▸ **ASSIGNMENT**
The records below should be set down in full, please, without any change.

Collected data entries
# # # # #

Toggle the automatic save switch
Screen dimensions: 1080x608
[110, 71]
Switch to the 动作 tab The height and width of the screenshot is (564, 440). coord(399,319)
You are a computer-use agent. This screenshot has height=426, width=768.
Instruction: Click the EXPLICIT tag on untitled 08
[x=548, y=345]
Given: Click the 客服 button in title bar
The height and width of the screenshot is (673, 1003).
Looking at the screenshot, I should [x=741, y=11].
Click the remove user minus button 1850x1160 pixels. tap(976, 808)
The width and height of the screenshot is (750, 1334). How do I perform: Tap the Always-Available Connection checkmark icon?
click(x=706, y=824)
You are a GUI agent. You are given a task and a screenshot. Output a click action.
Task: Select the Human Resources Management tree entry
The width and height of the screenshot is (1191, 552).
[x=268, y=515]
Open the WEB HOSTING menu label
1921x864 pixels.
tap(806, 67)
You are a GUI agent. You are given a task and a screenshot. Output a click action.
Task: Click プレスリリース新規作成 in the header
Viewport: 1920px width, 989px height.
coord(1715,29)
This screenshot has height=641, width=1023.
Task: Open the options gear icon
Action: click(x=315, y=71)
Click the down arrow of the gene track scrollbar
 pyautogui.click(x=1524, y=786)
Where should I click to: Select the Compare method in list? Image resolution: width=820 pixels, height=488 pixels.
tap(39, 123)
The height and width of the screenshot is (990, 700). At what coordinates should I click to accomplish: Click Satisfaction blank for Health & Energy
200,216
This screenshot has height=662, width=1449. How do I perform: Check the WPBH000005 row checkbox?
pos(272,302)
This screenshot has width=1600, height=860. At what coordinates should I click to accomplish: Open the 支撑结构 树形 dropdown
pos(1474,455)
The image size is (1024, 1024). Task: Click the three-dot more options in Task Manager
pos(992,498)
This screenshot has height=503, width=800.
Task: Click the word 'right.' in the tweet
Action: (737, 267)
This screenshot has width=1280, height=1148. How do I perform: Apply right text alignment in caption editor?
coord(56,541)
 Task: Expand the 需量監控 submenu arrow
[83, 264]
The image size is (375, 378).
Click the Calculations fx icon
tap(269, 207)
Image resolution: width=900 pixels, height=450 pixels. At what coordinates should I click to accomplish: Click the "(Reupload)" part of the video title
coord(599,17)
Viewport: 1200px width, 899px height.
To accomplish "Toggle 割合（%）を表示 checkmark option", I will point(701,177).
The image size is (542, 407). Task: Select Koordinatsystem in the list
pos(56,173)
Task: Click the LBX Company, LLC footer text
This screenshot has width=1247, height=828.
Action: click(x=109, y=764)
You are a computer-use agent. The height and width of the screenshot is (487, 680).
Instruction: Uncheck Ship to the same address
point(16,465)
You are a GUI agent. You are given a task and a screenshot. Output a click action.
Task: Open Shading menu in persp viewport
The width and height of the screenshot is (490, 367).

# # # # #

▸ **YOUR RESPONSE**
Toggle the automatic save switch
Screen dimensions: 1080x608
[110, 71]
Switch to the 动作 tab The height and width of the screenshot is (564, 440). coord(399,319)
You are a computer-use agent. This screenshot has height=426, width=768.
Instruction: Click the EXPLICIT tag on untitled 08
[x=548, y=345]
Given: Click the 客服 button in title bar
The height and width of the screenshot is (673, 1003).
Looking at the screenshot, I should [x=741, y=11].
Click the remove user minus button 1850x1160 pixels. tap(976, 808)
The width and height of the screenshot is (750, 1334). How do I perform: Tap the Always-Available Connection checkmark icon?
click(x=706, y=824)
You are a GUI agent. You are given a task and a screenshot. Output a click action.
Task: Select the Human Resources Management tree entry
The width and height of the screenshot is (1191, 552).
[x=268, y=515]
Open the WEB HOSTING menu label
1921x864 pixels.
tap(806, 67)
You are a GUI agent. You are given a task and a screenshot. Output a click action.
Task: Click プレスリリース新規作成 in the header
Viewport: 1920px width, 989px height.
coord(1715,29)
This screenshot has height=641, width=1023.
Task: Open the options gear icon
Action: click(x=315, y=71)
Click the down arrow of the gene track scrollbar
 pyautogui.click(x=1524, y=786)
Where should I click to: Select the Compare method in list? Image resolution: width=820 pixels, height=488 pixels.
tap(39, 123)
The height and width of the screenshot is (990, 700). At what coordinates should I click to accomplish: Click Satisfaction blank for Health & Energy
200,216
This screenshot has height=662, width=1449. How do I perform: Check the WPBH000005 row checkbox?
pos(272,302)
This screenshot has width=1600, height=860. At what coordinates should I click to accomplish: Open the 支撑结构 树形 dropdown
pos(1474,455)
The image size is (1024, 1024). Task: Click the three-dot more options in Task Manager
pos(992,498)
This screenshot has height=503, width=800.
Task: Click the word 'right.' in the tweet
Action: (737, 267)
This screenshot has width=1280, height=1148. How do I perform: Apply right text alignment in caption editor?
coord(56,541)
 Task: Expand the 需量監控 submenu arrow
[83, 264]
The image size is (375, 378).
Click the Calculations fx icon
tap(269, 207)
Image resolution: width=900 pixels, height=450 pixels. At what coordinates should I click to accomplish: Click the "(Reupload)" part of the video title
coord(599,17)
Viewport: 1200px width, 899px height.
To accomplish "Toggle 割合（%）を表示 checkmark option", I will point(701,177).
The image size is (542, 407). Task: Select Koordinatsystem in the list
pos(56,173)
Task: Click the LBX Company, LLC footer text
This screenshot has width=1247, height=828.
Action: click(x=109, y=764)
You are a computer-use agent. The height and width of the screenshot is (487, 680).
Instruction: Uncheck Ship to the same address
point(16,465)
You are a GUI agent. You are given a task and a screenshot. Output a click action.
Task: Open Shading menu in persp viewport
The width and height of the screenshot is (490, 367).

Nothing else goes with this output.